For whatever reason, EVGA isn’t interested in engineering GPUs with AMD or Intel technology - and so it is stepping away. Despite this, and despite how many staff will no longer have relevant skills to the brand, top-level EVGA executives say they have no intention to make staff cuts.

All of this comes at a particularly interesting and difficult time in the PC hardware market, especially around GPUs. Over the last couple of years and throughout the pandemic GPU demand rocketed thanks to a combination of demand for gaming hardware and the crypto craze. This led to soaring prices and low availability - which caused GPU manufacturers to up their game and boost their output. Then, predictably, the bottom fell out.

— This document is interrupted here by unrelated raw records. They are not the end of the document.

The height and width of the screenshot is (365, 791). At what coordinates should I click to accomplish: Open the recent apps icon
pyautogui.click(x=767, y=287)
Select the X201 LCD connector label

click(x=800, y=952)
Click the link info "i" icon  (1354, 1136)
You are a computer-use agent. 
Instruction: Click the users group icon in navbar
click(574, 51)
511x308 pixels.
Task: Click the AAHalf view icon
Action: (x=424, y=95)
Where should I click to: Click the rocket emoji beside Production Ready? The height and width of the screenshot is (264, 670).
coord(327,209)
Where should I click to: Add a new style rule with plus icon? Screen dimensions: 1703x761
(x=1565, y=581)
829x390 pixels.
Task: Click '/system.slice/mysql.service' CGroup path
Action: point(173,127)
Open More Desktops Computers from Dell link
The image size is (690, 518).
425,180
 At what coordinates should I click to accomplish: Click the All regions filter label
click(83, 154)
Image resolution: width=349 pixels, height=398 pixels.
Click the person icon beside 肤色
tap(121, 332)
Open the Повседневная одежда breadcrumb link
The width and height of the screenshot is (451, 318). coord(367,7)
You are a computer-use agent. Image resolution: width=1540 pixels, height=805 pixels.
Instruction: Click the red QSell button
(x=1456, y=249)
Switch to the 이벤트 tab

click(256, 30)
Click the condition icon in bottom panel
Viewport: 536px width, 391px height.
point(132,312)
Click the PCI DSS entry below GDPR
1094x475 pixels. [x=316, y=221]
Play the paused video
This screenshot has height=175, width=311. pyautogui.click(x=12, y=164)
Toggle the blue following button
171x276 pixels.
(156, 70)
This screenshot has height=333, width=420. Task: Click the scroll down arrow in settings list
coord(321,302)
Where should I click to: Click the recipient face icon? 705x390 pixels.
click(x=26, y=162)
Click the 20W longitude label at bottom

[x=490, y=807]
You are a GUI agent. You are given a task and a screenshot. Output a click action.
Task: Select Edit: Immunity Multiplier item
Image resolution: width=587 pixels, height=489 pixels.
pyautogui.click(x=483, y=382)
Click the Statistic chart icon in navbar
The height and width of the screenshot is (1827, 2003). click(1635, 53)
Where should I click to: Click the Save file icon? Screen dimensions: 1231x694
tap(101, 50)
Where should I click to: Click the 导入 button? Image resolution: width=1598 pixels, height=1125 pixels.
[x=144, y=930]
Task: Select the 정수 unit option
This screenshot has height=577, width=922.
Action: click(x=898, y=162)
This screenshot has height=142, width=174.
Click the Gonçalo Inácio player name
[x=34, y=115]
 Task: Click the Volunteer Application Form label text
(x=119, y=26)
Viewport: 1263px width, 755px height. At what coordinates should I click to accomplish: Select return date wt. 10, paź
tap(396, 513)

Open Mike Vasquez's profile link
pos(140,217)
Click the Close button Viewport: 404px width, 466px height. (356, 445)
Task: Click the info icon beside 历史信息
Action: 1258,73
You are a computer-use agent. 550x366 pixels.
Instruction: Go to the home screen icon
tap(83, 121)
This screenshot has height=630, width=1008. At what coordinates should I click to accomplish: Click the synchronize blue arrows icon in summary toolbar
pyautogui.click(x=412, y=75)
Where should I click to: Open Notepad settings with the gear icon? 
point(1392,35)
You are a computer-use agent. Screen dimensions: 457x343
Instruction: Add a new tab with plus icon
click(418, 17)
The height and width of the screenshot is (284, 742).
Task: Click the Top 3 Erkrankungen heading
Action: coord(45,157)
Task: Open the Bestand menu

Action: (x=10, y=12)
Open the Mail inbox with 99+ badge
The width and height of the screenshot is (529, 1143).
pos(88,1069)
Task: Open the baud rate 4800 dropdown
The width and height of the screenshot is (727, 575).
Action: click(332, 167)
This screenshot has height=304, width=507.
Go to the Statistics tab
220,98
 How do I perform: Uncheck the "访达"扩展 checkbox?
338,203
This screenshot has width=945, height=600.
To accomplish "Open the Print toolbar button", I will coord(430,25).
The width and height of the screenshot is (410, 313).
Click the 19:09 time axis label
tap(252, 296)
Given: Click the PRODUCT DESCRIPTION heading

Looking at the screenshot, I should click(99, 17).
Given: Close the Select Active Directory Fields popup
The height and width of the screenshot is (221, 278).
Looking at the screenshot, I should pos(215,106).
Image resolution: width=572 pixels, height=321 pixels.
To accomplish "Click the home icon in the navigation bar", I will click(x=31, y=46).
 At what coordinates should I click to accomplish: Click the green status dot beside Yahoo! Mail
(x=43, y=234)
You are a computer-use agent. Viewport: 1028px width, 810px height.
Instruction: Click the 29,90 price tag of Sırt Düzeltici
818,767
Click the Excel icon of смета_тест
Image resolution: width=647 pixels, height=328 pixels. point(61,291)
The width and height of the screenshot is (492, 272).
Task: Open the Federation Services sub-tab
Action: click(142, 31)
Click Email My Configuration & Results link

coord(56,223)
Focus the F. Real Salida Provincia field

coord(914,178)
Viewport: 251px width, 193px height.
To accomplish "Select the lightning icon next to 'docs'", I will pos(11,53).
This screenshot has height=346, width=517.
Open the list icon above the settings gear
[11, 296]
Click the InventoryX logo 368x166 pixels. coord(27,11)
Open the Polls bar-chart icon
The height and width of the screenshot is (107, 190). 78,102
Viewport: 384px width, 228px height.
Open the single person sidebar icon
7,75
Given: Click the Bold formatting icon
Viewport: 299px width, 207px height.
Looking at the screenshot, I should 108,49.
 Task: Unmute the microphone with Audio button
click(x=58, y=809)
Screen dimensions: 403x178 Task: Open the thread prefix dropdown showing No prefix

As cryptocurrency values slid, miners sold off their old cards and demand slumped - which led to many hardware companies taking a bath, left sitting on huge excess inventory. A shortage turned into a surplus practically overnight. Nvidia ended up missing its revenue projections by a huge amount. This is the position we’re in now, on the cusp of a new generation in the form of the 40-series, but with excess 30-series products clogging up the supply chain.

Whatever happens with the 40 series, EVGA now won’t be a part of it. The company will continue to sell-through its existing inventory of 30-series cards, and hold back some units in order to ensure it can fulfill warranty and repair requirements for cards it has already sold. Once stock is out, however, the company plans to make no more GPUs.